You need to also increase the top_n_words value in MaximalMarginalRelevance. The reason is that MMR takes a number of input keywords, for example 15, and filters that down to a more diverse subset of 10. Here, the 15 relates to the top_n_words parameter in BERTopic (BERTopic(top_n_words=15) and 10 refers to the value in MMR (MaximalMarginalRelevance(top_n_words=10)). Make sure that the former is always bigger than the latter otherwise no diversification will be applied.

Hanqingxu123 · Answer 4 · Wed Apr 03 2024 15:40:40 GMT+0800 (China Standard Time)

representation_model = MaximalMarginalRelevance(diversity=0.1,top_n_words=10)

You need to also increase the top_n_words value in MaximalMarginalRelevance. The reason is that MMR takes a number of input keywords, for example 15, and filters that down to a more diverse subset of 10. Here, the 15 relates to the top_n_words parameter in BERTopic (BERTopic(top_n_words=15) and 10 refers to the value in MMR (MaximalMarginalRelevance(top_n_words=10)). Make sure that the former is always bigger than the latter otherwise no diversification will be applied.
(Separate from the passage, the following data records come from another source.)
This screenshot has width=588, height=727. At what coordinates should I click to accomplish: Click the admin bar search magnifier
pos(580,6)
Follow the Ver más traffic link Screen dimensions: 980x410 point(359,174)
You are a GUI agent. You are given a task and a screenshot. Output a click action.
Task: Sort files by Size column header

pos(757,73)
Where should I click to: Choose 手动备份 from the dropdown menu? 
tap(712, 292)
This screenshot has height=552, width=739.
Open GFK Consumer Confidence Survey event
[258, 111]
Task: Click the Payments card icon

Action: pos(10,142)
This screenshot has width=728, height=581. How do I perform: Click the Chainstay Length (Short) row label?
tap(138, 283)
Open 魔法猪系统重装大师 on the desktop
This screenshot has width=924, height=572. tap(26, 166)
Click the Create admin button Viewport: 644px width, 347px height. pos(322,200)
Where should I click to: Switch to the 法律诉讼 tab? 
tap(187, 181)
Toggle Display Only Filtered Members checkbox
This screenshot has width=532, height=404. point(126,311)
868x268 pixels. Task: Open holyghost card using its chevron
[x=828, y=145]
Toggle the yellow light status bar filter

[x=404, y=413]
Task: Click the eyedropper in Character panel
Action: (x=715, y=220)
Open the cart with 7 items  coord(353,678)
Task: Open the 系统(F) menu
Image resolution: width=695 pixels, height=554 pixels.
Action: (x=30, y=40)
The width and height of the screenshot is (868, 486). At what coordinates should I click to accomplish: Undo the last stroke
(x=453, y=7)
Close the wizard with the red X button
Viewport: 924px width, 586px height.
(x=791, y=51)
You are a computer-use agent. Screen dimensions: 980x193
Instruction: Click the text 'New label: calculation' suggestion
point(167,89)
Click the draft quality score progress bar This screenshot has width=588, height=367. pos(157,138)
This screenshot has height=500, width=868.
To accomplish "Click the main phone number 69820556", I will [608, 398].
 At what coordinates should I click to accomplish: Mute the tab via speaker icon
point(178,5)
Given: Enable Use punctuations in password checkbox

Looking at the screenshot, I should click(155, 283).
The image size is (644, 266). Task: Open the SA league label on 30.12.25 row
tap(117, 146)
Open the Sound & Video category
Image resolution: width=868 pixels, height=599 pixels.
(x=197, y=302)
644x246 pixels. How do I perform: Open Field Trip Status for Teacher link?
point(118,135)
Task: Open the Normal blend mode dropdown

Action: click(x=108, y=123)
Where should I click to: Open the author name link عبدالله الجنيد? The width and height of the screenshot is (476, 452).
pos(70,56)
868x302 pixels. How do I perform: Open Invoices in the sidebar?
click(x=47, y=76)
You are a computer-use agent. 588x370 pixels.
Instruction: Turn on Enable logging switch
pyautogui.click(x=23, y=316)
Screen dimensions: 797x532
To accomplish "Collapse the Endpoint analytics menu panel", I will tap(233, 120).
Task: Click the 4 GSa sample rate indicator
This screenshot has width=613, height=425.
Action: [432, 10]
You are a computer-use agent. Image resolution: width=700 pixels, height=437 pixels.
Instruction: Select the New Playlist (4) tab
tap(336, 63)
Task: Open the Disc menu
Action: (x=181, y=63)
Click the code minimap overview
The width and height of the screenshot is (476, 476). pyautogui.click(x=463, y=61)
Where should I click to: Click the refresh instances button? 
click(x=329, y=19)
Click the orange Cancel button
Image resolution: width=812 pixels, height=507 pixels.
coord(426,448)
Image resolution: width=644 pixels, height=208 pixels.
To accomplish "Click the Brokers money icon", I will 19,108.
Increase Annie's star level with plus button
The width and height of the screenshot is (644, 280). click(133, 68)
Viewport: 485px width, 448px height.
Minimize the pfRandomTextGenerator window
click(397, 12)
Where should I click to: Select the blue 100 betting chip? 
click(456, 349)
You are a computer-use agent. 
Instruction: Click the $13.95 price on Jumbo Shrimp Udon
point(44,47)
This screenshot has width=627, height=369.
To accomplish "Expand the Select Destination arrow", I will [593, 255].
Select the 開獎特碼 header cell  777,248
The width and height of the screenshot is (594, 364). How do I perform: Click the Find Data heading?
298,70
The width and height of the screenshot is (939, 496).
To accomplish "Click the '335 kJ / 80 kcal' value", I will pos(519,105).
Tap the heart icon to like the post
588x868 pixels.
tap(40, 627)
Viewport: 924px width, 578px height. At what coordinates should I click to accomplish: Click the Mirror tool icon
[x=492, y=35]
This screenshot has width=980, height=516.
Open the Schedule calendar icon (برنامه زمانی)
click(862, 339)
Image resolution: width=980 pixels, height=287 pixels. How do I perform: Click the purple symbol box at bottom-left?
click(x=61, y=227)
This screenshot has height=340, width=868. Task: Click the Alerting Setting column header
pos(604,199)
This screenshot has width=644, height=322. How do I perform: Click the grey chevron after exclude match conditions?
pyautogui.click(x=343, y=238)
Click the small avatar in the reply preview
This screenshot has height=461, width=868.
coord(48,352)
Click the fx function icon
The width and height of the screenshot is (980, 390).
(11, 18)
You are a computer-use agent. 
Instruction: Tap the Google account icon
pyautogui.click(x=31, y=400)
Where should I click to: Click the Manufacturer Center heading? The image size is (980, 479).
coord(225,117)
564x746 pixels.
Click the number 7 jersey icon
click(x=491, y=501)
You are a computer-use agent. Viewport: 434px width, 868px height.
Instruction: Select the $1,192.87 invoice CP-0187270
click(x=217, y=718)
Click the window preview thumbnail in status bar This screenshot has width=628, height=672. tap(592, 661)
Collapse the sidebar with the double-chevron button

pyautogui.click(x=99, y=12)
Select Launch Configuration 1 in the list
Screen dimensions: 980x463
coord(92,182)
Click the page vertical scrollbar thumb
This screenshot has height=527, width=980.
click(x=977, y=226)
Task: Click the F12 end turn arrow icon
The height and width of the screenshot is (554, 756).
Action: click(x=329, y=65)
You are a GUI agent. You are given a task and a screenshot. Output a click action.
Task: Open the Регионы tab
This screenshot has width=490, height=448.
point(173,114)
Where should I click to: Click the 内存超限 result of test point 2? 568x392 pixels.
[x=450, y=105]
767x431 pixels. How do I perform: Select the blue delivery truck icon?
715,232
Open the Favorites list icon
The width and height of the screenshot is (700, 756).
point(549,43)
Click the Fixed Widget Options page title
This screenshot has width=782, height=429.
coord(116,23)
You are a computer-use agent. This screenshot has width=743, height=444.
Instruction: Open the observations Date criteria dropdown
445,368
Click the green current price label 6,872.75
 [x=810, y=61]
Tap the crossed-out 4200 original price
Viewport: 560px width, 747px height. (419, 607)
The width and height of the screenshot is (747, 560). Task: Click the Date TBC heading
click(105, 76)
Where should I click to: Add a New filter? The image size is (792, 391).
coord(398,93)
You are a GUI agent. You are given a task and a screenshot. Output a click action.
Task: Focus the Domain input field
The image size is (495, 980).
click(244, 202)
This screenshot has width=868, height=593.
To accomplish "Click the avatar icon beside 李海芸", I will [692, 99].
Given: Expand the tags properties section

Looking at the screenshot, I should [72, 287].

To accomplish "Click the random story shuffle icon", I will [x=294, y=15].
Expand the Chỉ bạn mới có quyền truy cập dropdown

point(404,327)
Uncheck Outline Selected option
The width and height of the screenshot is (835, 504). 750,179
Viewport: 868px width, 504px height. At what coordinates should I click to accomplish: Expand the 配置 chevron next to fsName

Thank you for your previous advice. I understand that to achieve diversification, I need to set the top_n_words parameter in BERTopic to be greater than the value in MMR (MaximalMarginal Relevance). I've tried to configure my code following your guidance, but I'm not sure if I've implemented it correctly. In my BERTopic initialization, I've set top_n_words=15. However, I can't find a way in my code to directly set the top_n_words value in MMR to 10. How can I accurately set top_n_words=10 in MMR? Are there any example codes or more detailed step-by-step instructions that could help me complete this configuration? I'm worried that I may not have correctly understood or implemented your suggestion.

Maarten Grootendorst · Answer 5 · Wed Apr 03 2024 15:42:32 GMT+0800 (China Standard Time)

I'm not sure If I understand correctly, you can just do this:

mmr = MaximalMarginalRelevance(diversity=0.1, top_n_words=10)
topic_model = BERTopic(top_n_words=30, representation_model=mmr)

Hanqingxu123 · Answer 6 · Wed Apr 03 2024 15:45:59 GMT+0800 (China Standard Time)

I'm not sure If I understand correctly, you can just do this:

mmr = MaximalMarginalRelevance(diversity=0.1, top_n_words=10)
topic_model = BERTopic(top_n_words=30, representation_model=mmr)

Hanqingxu123 · Answer 7 · Wed Apr 03 2024 15:50:11 GMT+0800 (China Standard Time)

I'm not sure If I understand correctly, you can just do this:

mmr = MaximalMarginalRelevance(diversity=0.1, top_n_words=10)
topic_model = BERTopic(top_n_words=30, representation_model=mmr)

I made changes to my code based on your recent suggestions, and here are the output results.
representation_model = MaximalMarginalRelevance(diversity=0.1,top_n_words=10,)

topic_model = BERTopic(
embedding_model=embedding_model,
representation_model=representation_model,
umap_model=umap_model,
hdbscan_model=hdbscan_model,
vectorizer_model=vectorizer_model,
ctfidf_model=ctfidf_model,
top_n_words=30
)
Whether it's outputting the top fifteen topic words for a specific topic or visualizing the top fifteen topic words for each topic, neither works. I still can't break through the threshold of ten.
30
Number of words in topic: 10
research: 0.07231625152831453
interdisciplinary: 0.0357705831667299
social: 0.02861962498142216
transdisciplinary: 0.02603533844803727
development: 0.025841769865464017
future: 0.023463745399213854
impact: 0.021701800390241003
energy: 0.021572137571230877
global: 0.01934053713282768
environmental: 0.019191544088425334

Hanqingxu123 · Answer 8 · Wed Apr 03 2024 15:57:38 GMT+0800 (China Standard Time)

I've just solved it. It turns out that I needed to set it to 15 in representation_model = MaximalMarginalRelevance(top_n_words=15, diversity=0.1) to make it work. Thank you for your valuable advice.